It says in part:
"Since January 2001, a three-year period during which the economy has experienced one year of recession and two years of recovery, the U.S. economy has lost 2.6 percent of its private-sector jobs. These losses are not evenly distributed. Construction employment has declined by only 0.1 percent, and employment in oil and gas extraction by 0.7 percent.
Employment declines in manufacturing and knowledge jobs, however, have been dramatic.
Tables prepared by Charles McMillion of MBG Information Services from government data show employment in
primary metals down 24 percent;
machinery 21.6 percent;
computer and peripheral equipment 28 percent;
communications equipment 38.8 percent;
semiconductors and electronic components 37 percent;
electrical equipment and appliances 22.8 percent;
textile mills 34.1 percent;
apparel 37.3 percent;
chemicals 8.3 percent;
plastics and rubber products 13.8 percent;
Internet publishing and broadcast 40 percent;
telecommunications 19.4 percent;
ISPs, search portals, data processing 22.6 percent;
securities, commodity, investments 6.8 percent;
computer systems design and related 17 percent."
Please note that many of the industries listed are not Silicon Valley industries. Not much primary metals, textiles, apparel, plastics or rubber work in this area.
I continue to be astonished by your steadfast unremitting unwillingness to observe your surrounding reality.
I read your profile up to the point that you said you were a a hard core card carrying member of the Libertarian Party. Please, if there is anything that should define a Libertarian its free trade. Ive heard that Libertarian politics are intrinsically unstable and free to morph into anything fashioned by their emotions. But Ive never seen such a profound example as this today.

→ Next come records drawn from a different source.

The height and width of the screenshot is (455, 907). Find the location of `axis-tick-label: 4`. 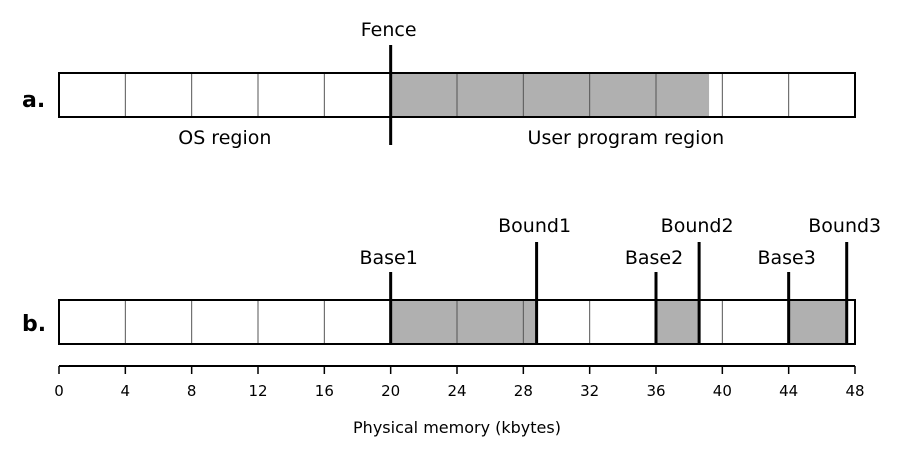

axis-tick-label: 4 is located at coordinates (126, 391).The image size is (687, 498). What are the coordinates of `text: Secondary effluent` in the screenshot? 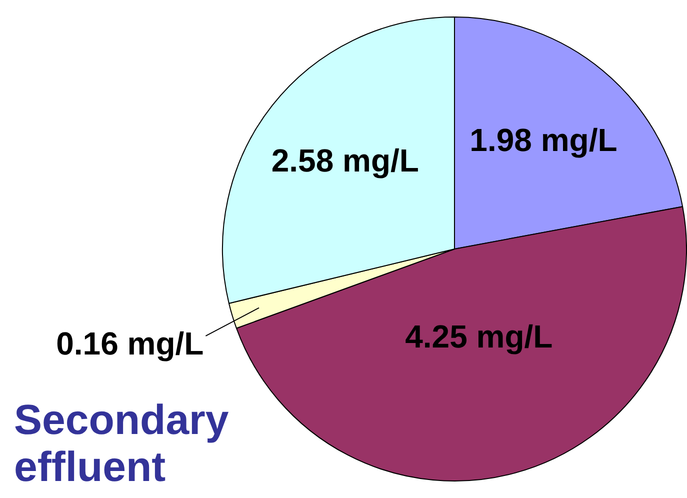 It's located at (122, 443).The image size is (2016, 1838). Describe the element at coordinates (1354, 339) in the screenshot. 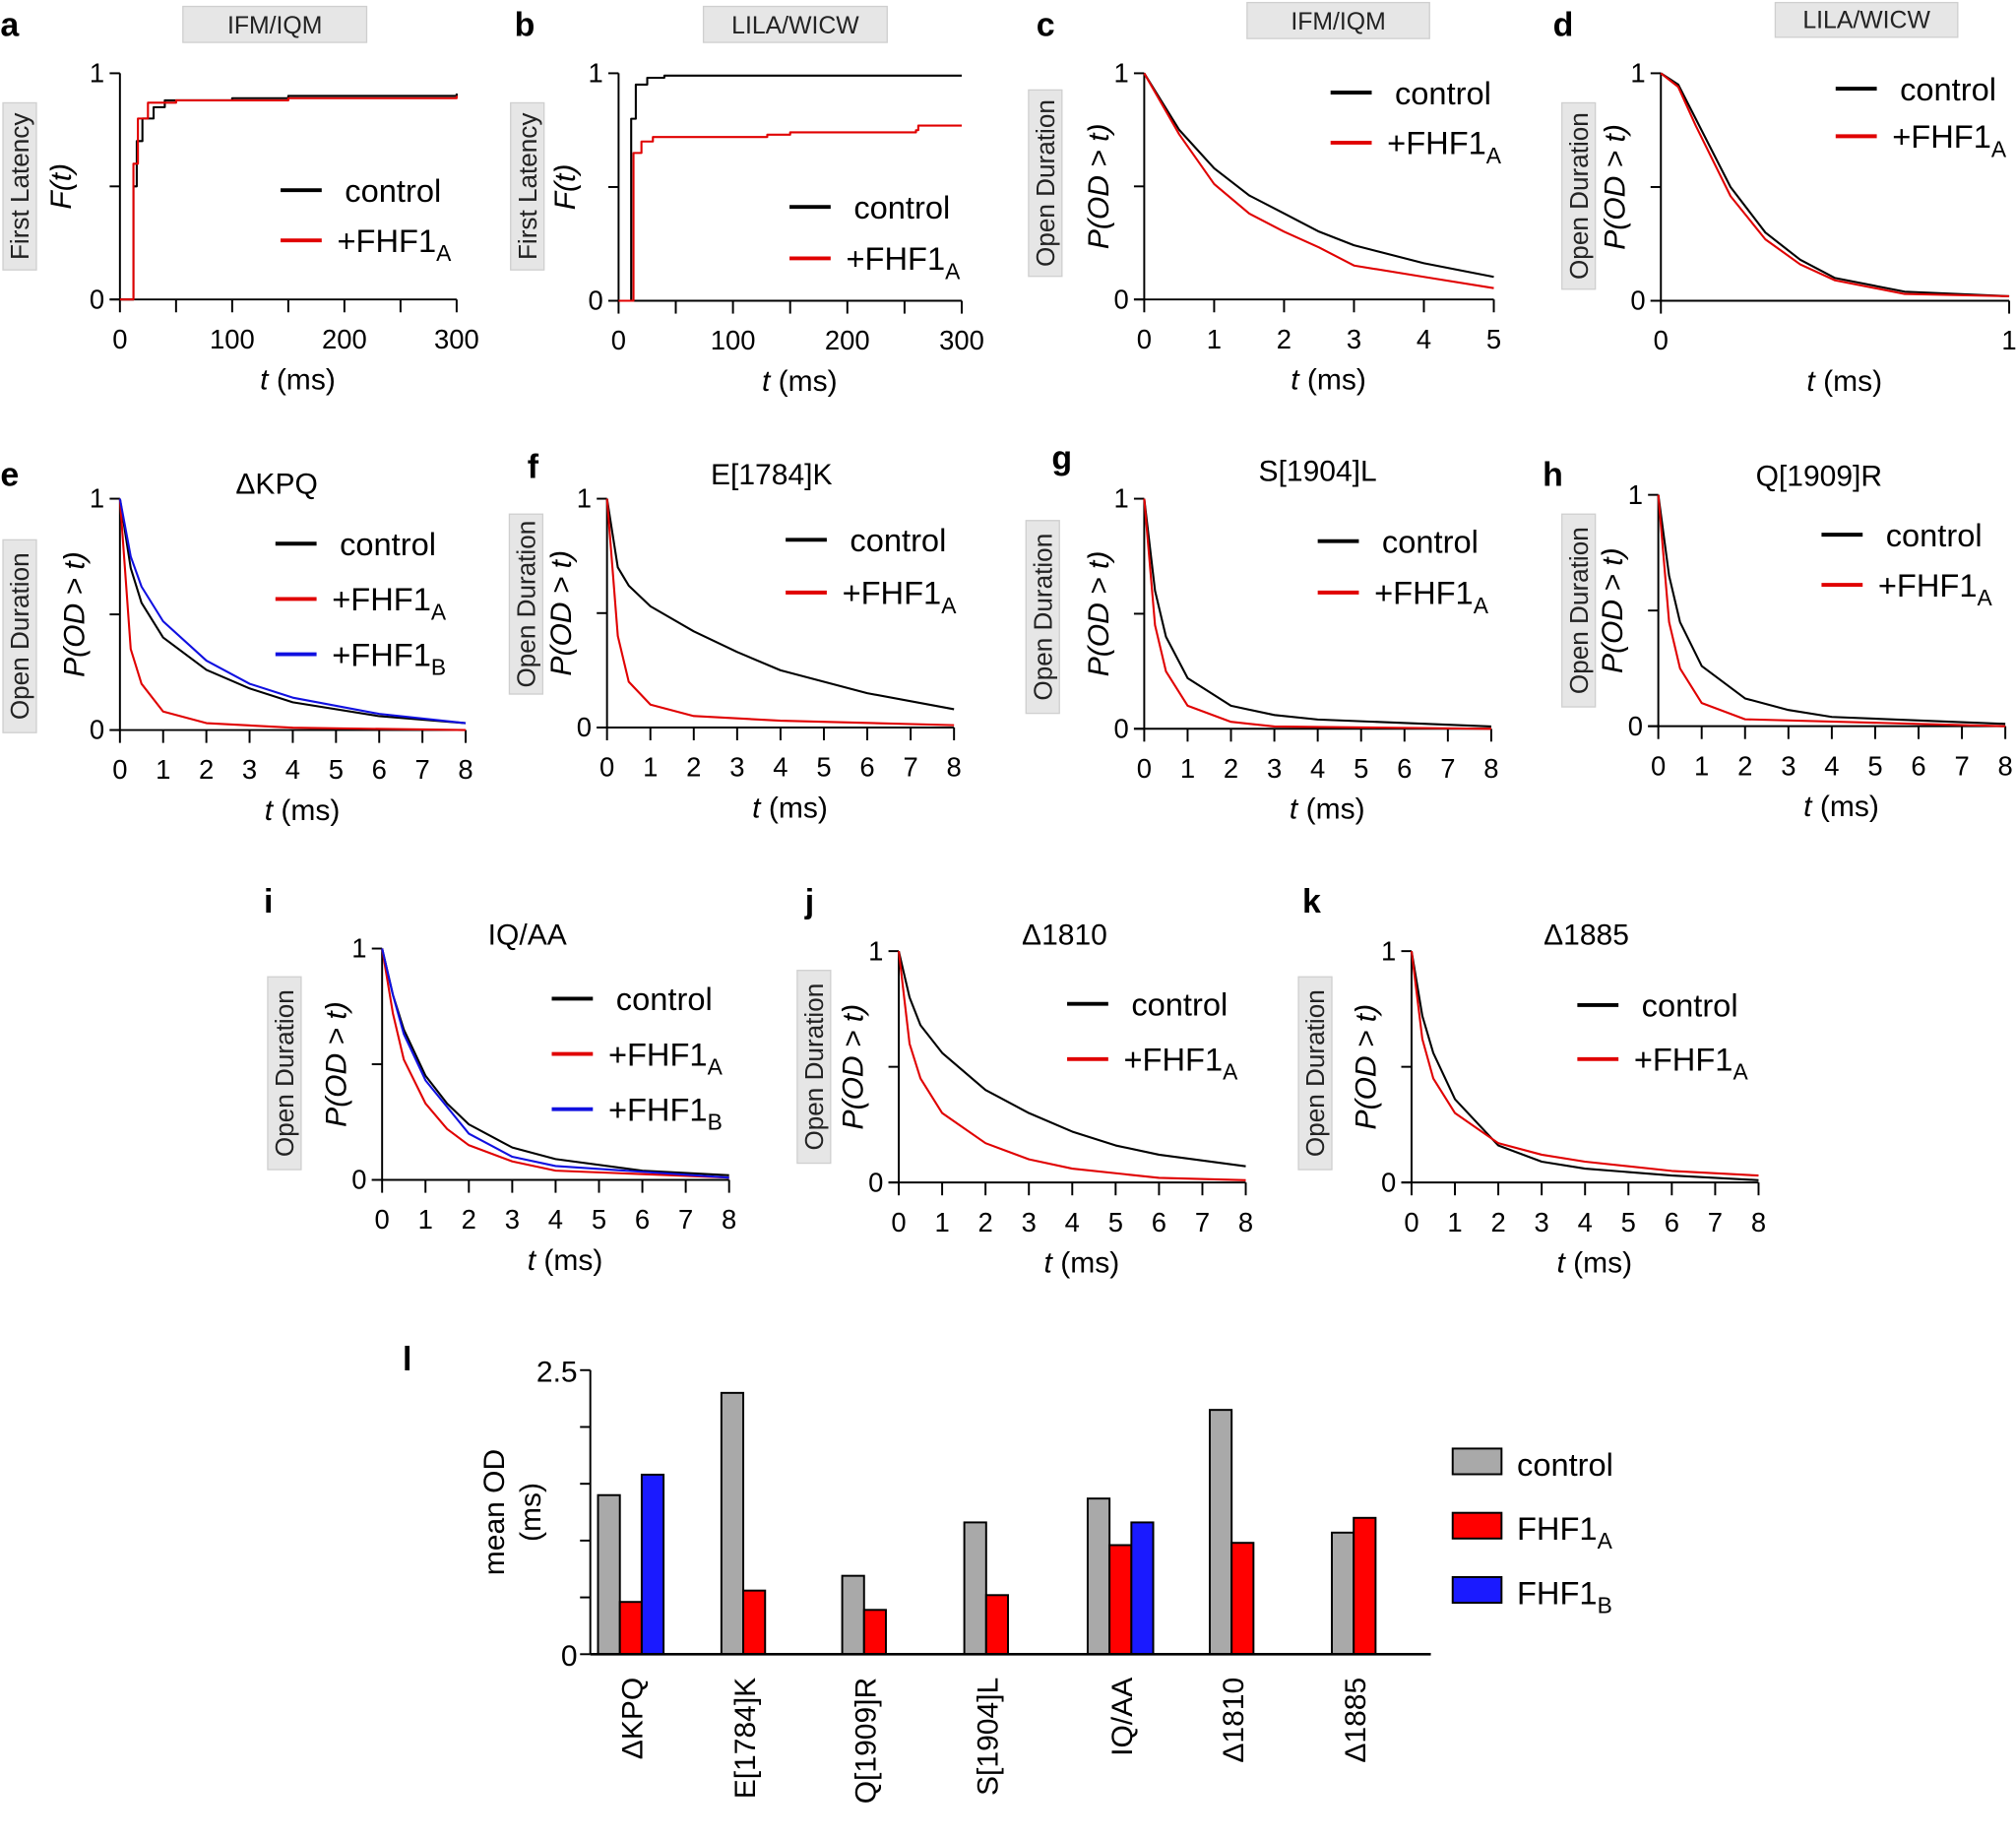

I see `text-part: 3` at that location.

That profile was written quite some time ago. You may be incapable of adapting to new environments, that doesn't mean I have to be.

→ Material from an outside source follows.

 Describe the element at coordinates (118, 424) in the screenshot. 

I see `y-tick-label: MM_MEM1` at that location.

Frankly I'm not surprised you stopped reading my profile in the first paragraph. It seems a pattern for you to only go as deep into any subject as it takes to find a single data point that supports your preconceived prejudices.
Sad.
- Internet down 40%? Remember the phase Internet bubble? Or did we outsource 40% of the Internet?
- Communications and semiconductors up 38%? Same thing, bubble. They were probably up 38% in the 3 years prior to the bubble bursting.
- Apparel 37 percent? You really think that we should protect apparel workers? Is the US a place for apparel workers? Is New York City a place for farming?
"Frankly I'm not surprised you stopped reading my profile in the first paragraph. It seems a pattern for you to only go as deep into any subject as it takes to find a single data point that supports your preconceived prejudices."
One word projection. I need to move on.